Macabre Festivals Which Take Place Around the World

For as many festivals which exist around the world that celebrate the happier things in life, there are just as many which focus on the darker side. Carnivals and events which lay heavy focus on the macabre, the spooky and the otherworldly also exist around the world and today we are going to have a look into where they take place, what they celebrate and why they got started in the first place. Our friends at Betway have also been looking into this recently, and they have created a wonderful infographic which you can find at the bottom of this piece. Let’s take a look then, at some of those macabre festivals which take place around the globe.

Fed Gede – Haiti

The religion of Voudon, or voodoo as it has been characterized in the modern world, is an Afro-Caribbean belief system which began in Haiti. This is a religion which is very much dedicated towards the spirits of this world and of others, and it is for that reason why it is often wrongly described and shown as being one of zombies and evil forces. For those who follow the religion, this is a festival which gives thanks and praise to the ancestors. During the event, there are rituals of creating candles, drinking rum which has been flavored with chili peppers, as well as many pilgrimages taking place to cemeteries to visit ancestors.

Day of the Dead – Mexico

The Day of the Dead, or Dia de los Muertos as it is known in Mexico, is an annual festival which takes place at the beginning of November. The idea of this celebration is to aid the passage of the spirit of the deceased to the next world. Altars are created with images of the dead, along with offerings such as their favorite items or foods, as well as symbolic offerings which are used to help the dead in their journey. The festival is one which celebrates death too, costumes of Calaveras and Catrinas, which involve skeleton make-up and bright colored formal outfits are seen throughout the country during this time.

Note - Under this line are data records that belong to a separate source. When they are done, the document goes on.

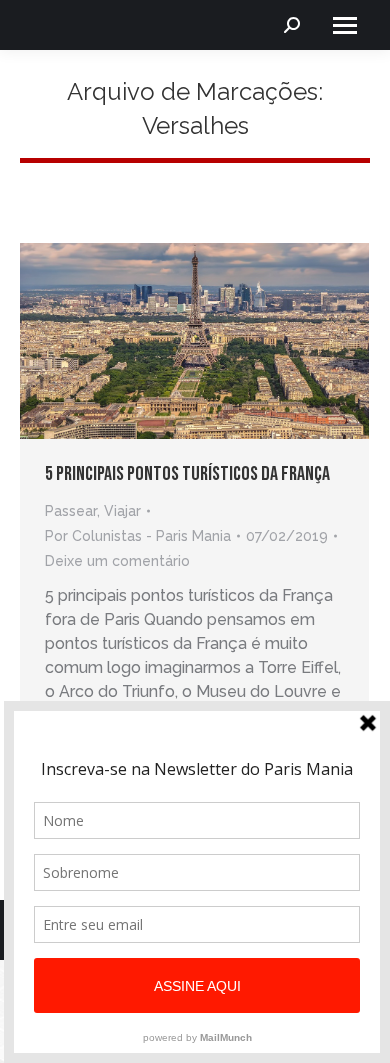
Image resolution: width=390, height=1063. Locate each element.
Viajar (122, 511)
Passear (71, 511)
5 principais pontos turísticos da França (187, 474)
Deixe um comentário (117, 561)
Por (138, 536)
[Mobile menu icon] (345, 25)
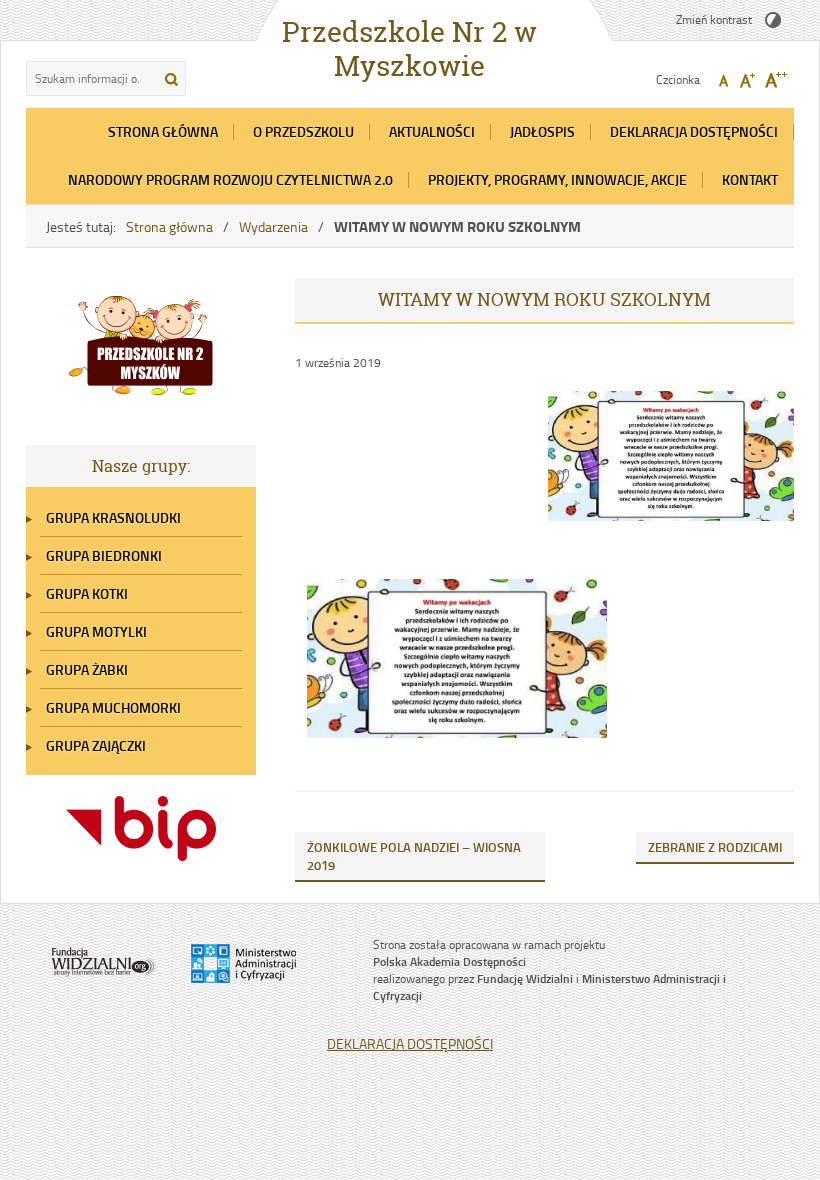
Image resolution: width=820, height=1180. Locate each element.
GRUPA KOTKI (87, 593)
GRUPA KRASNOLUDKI (113, 517)
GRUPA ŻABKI (87, 669)
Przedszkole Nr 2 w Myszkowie (409, 49)
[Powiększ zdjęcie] (671, 469)
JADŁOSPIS (542, 131)
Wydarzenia (273, 226)
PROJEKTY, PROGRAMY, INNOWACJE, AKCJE (557, 179)
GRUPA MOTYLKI (96, 631)
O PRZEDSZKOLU (303, 131)
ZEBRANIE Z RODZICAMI (715, 847)
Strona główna (169, 226)
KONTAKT (750, 179)
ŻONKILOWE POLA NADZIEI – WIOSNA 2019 (414, 856)
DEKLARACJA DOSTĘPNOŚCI (694, 131)
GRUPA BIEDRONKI (104, 555)
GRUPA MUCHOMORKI (113, 707)
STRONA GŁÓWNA (163, 131)
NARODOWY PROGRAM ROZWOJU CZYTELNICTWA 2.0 (230, 179)
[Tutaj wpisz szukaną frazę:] (90, 78)
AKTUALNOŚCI (432, 131)
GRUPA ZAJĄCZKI (96, 745)
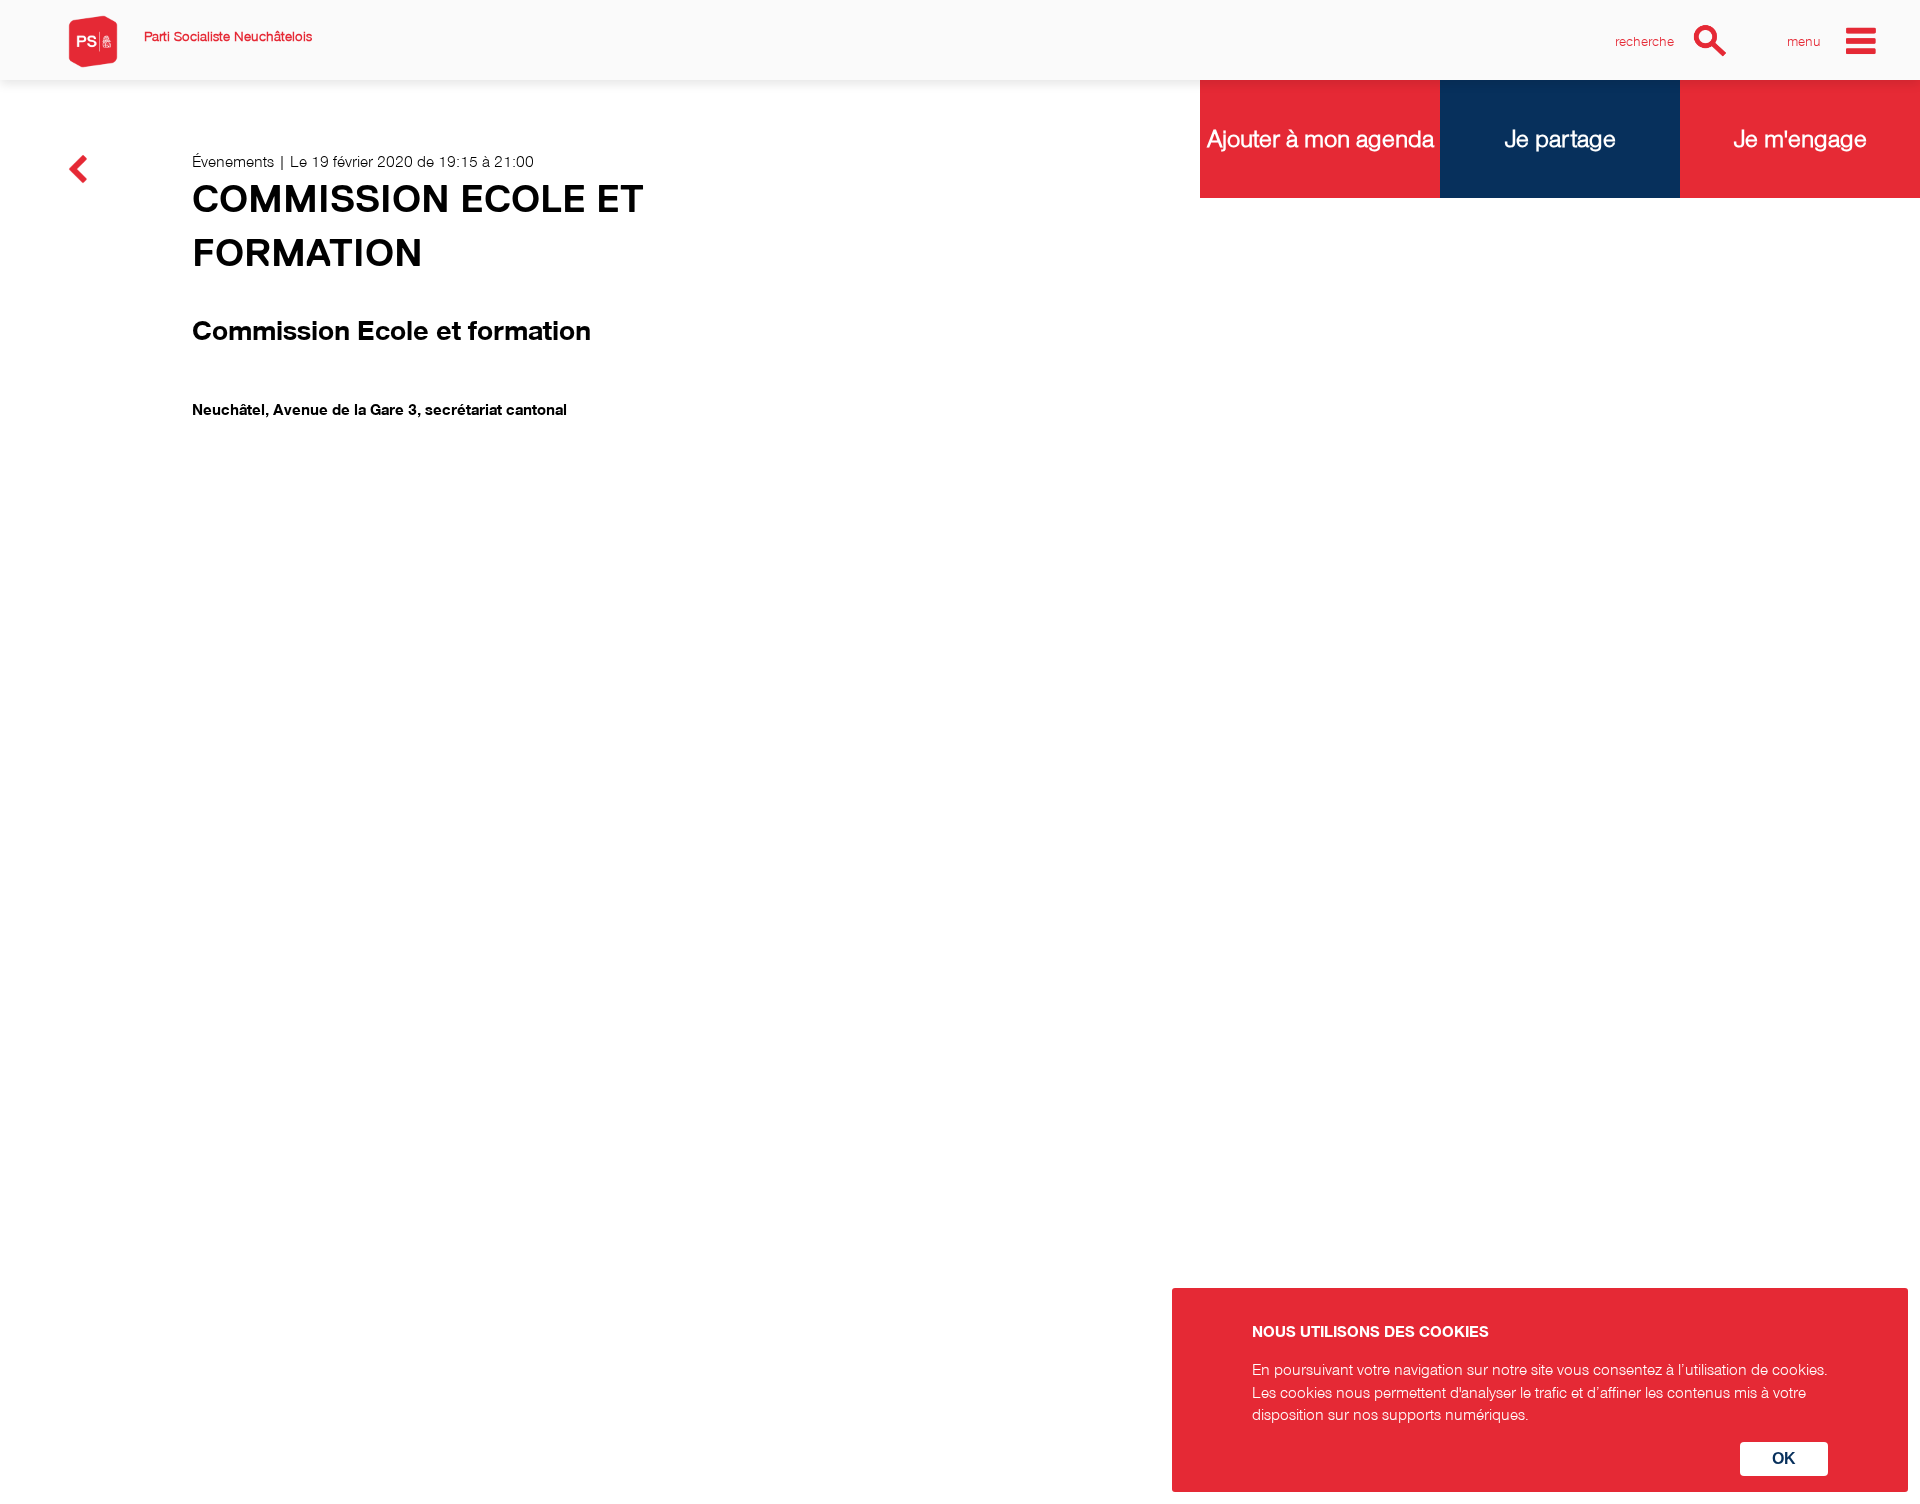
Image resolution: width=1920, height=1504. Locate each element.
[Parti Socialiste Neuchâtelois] (93, 41)
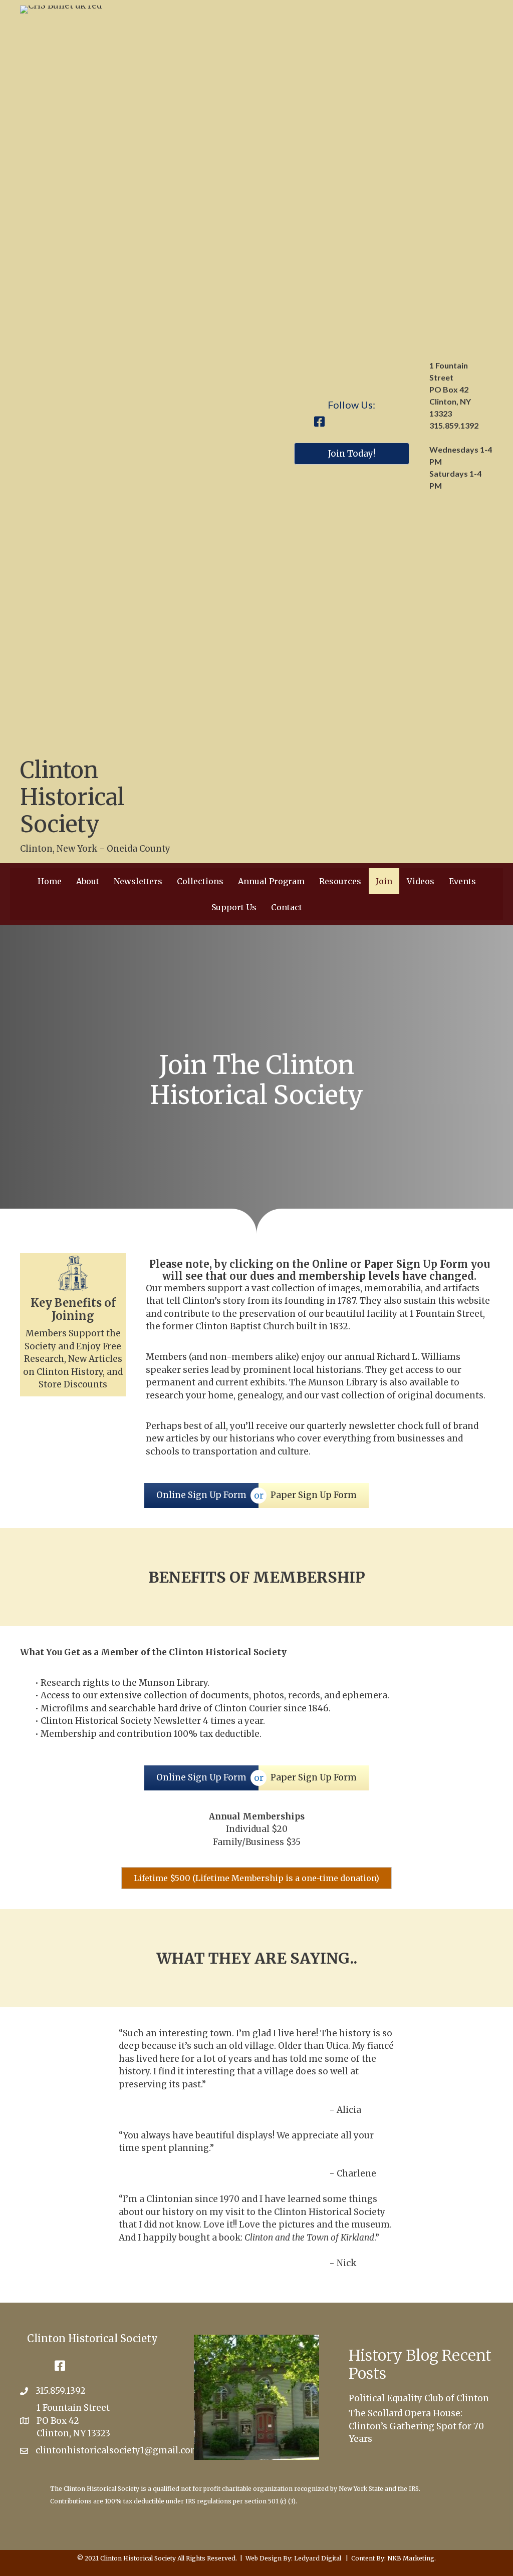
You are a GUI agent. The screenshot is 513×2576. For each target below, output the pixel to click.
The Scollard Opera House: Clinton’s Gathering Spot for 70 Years (416, 2426)
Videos (420, 881)
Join (384, 881)
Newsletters (138, 881)
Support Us (233, 907)
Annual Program (271, 881)
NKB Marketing (410, 2558)
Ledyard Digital (317, 2558)
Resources (340, 881)
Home (50, 881)
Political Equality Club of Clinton (419, 2398)
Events (462, 881)
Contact (286, 907)
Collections (200, 881)
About (87, 881)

Up Helly Aa – Shetland, Scotland

This festival may not be associated with the dead, but it has deep traditions in fire and rabble rousing. Once a festival where barrels of hot tar would be dragged through the town by drunken youths, the festival has since changed somewhat and is now a festival which is dedicated to fire. This is a festival which was brought by the Vikings, and the torchlit procession which caps the day off, is said to be an offering to the many Viking gods which would help them in their cause. In the modern day, this is still a festival which has something of an otherworldly aspect to it, and it is a spectacle which involves a lot of fire and a wide range of fascinating costumes and masks.

Which of the three would you like to visit if you could?